KCKN

Roswell, New Mexico; United States;
- Frequency: 1020 kHz

Programming
- Language: Spanish
- Format: Christian radio

Ownership
- Owner: Radio Vision Cristiana Subsidiary Corp.

History
- First air date: December 1965 (as KSWS)
- Former call signs: KSWS (1965–1975); KBCQ (1975–1987); KCKN (1987–2000); KXEM (2000); KINF (2000–2006);
- Call sign meaning: "Kickin" (former country format)

Technical information
- Licensing authority: FCC
- Facility ID: 57721
- Class: B
- Power: 50,000 watts
- Transmitter coordinates: 33°27′53.35″N 104°29′59.89″W﻿ / ﻿33.4648194°N 104.4999694°W

Links
- Public license information: Public file; LMS;
- Website: www.radiovision.net

= KCKN =

Radio station in Roswell, New Mexico

KCKN (1020 kHz) is an AM radio station broadcasting a Spanish-language Christian radio format in Roswell, New Mexico. It is owned by Radio Vision Cristiana Subsidiary Corp. Much of the programming is also heard on co-owned WWRV (1330 AM) in New York City.

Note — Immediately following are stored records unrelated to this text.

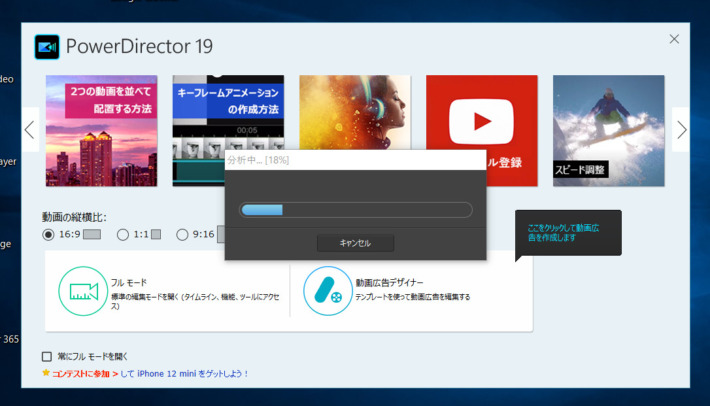
Task: Select the 16:9 aspect ratio radio button
Action: pyautogui.click(x=48, y=235)
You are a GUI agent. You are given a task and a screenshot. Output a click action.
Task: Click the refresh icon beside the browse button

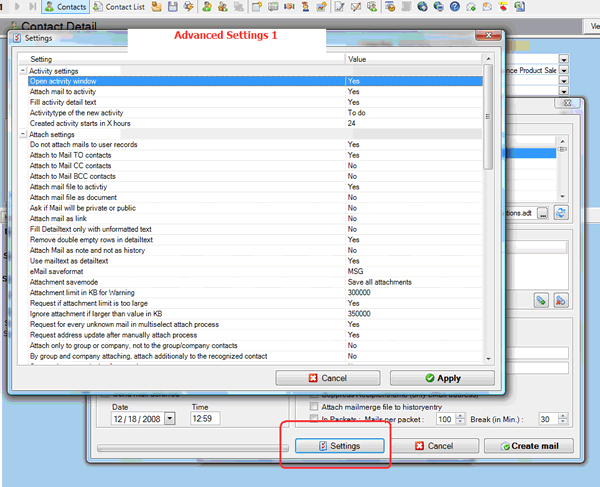[x=561, y=213]
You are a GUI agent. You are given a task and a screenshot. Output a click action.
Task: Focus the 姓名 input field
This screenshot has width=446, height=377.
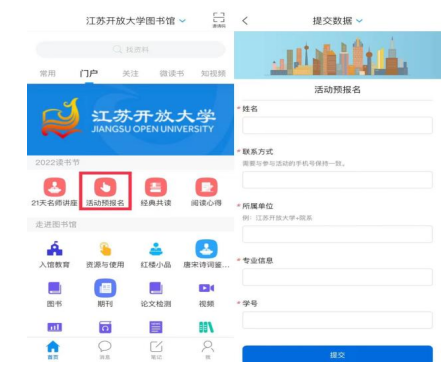pyautogui.click(x=337, y=125)
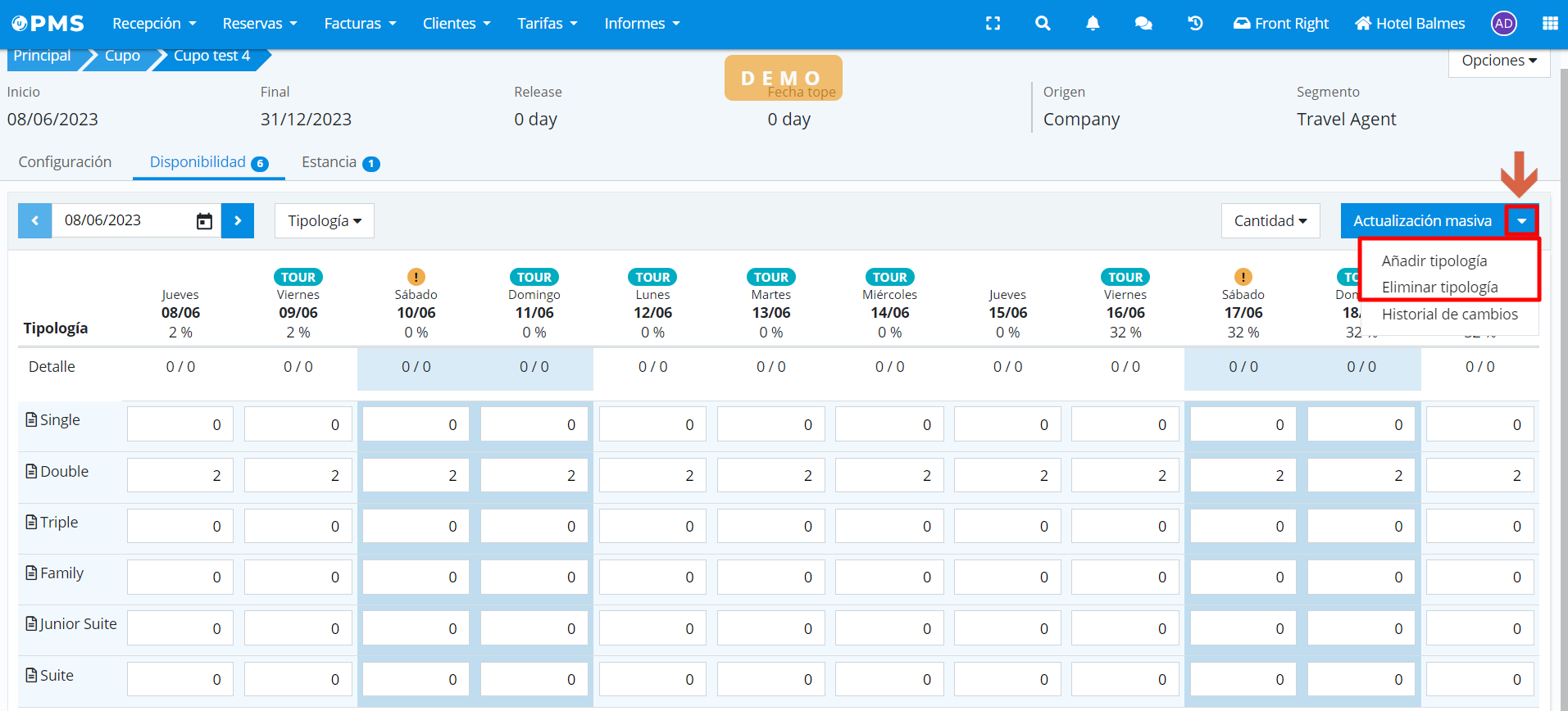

KCKN is powered at 50,000 watts, the maximum for AM stations licensed by the Federal Communications Commission (FCC). It is a Class B outlet, required to protect Class A clear channel station KDKA in Pittsburgh. KCKN uses a directional antenna at all times, with a three-tower array by day and a six-tower array at night. KCKN's transmitter is on La Luz Road at Old Clovis Highway in Roswell.

== History ==
The station signed on the air for the first time in December 1965 under the call sign KSWS. It was co-owned with KSWS-TV (now KOBR). It changed its call sign to KBCQ on June 30, 1975. A sister FM station was purchased in 1986. KBCQ at the time programmed Top 40 and the FM station had the KCKN call sign and a country music format. On April 20 1987, the call signs and formats of the two stations were flipped and 1020 became KCKN Country and the FM became KBCQ-FM Top 40. In the early 1990s, KCKN switched to a soft adult contemporary format with a large news commitment. Religious programming was carried at night for years.

The call sign was changed to KXEM on November 13, 2000; and to KINF on December 1, 2000. As KINF, the station aired a news/talk format. In late August 2005, while operating under a local marketing agreement (LMA), KINF was off the air due to technical problems. The LMA was ended; the station reverted to the KCKN calls on January 12, 2006, and the station signed back on the air in early February 2006 programming classic country music. In 2012, the station was sold to Radio Vision Cristiana Subsidiary Corp. KCKN switched to Spanish language Christian radio.

On June 11, 2018, the transmitter for KCKN caught fire and badly damaged the transmitter building. KCKN requested a special temporary authority (STA) to operate an auxiliary transmitter. The FCC approved the request; however, the fire department forbade using it until electrical inspections took place. KCKN remained silent until inspections took place.